Saturday, November 3, 2018

Week 7: Moving Forward with a Driving Passion

Reflect upon the things that you are learning and experiencing so far in this course. What are you looking forward to learning and experiencing? What did you learn from the readings and videos this week? 

This week be sure to also share which of the 7 habits has the most meaning for you and why the 7 habits will help you fill your life with passion and purpose as you seek to achieve both a private and public victory.

When considering the seven habits of highly effective people that Bro. Covey identified, number six, or Create Synergy, means the most to me. To create synergy is the creation of some entity that is bigger than the sum total of the parts. At first blush, it doesn't make sense, but in purpose and practice, it is very real. This habit resonated with me because I know the feeling. I know the feeling of the energy that flows when synergy is created. I've been part of this before. I've helped create it within a group working with a single purpose inside each of us, but I wasn't necessarily the one driving it. Habit number six is intriguing, exciting, and big. Habit number six reminds me that I am (we are) heir to the Creator.

I know the Church creates synergy with the welfare program. It's one reason to feel so good and confident in being obedient in paying a fast offering or contributing to the humanitarian fund. I put X amount of dollars into the pot each month. If I were to take that same amount of money and go out and try to do some good with it, the results would be meager at best. However, when the Church pools all the fast offerings & donations together, it can feed, clothe, educate, rescue, immunize, and provide clean drinking water to the poorest and neediest communities or people on earth. The Church can mobilize beautifully, and it is because each contribution is made larger by being part of the whole. I can only hope and pray that my endeavors can be magnified and made part of something bigger and lovelier than I could ever produce on my own. 
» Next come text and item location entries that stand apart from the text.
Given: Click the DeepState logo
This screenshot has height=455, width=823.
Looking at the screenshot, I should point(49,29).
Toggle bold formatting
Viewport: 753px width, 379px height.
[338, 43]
Covey's Seven Habits will help fill my life with passion and purpose as I seek to achieve both a private and public victory because I am naturally a scatter brain these days. By identifying what it takes to be highly effective, I can "fall in line." Once I really nail, or make a true habit of being proactive and beginning all my endeavors with the end in mind, and putting things in proper priority, I can consider that a lovely private victory. If I choose to view life and each opportunity in a way that all parties can benefit (win/win), then I put myself in a humble position. In a place of humility and empathetic listening, I am ready and able to understand. When I understand, I am able to teach and be understood. These two habits, "win/win" and "first seek to understand, then seek to be understood" are all about other people. When I can view others as the Lord would have me do, then I am capable of habit number six, "create synergy." I am highly effective with others when working with respect, empathy, and purpose. The seventh habit "sharpen the saw" reminds me that as life rolls on, so do my needs and the needs of others. It's important to regroup, re-energize, and do whatever is necessary to take care of myself so that I can have the power to be effective always.

Ralph Waldo Emerson was quoted this week...
That which we persist in doing becomes easier to do, not that the nature of the thing has changed but that our power to do has increased.
Habits are funny like that. At first they're hard, but after a while, they become second nature.

In the Passion vs. Money short, Guy Kawasaki advised learners to broaden their horizons, to seek learning beyond their borders, and to spend as much time learning in life as possible. I agree! However, that doesn't necessarily mean spend an excessive amount of time enrolled in college. Learning happens outside the classroom too, dare I say even more for some. It's also important that my goals should make the world better in some way, and that whatever I do, may it be about my passion and not all about the money.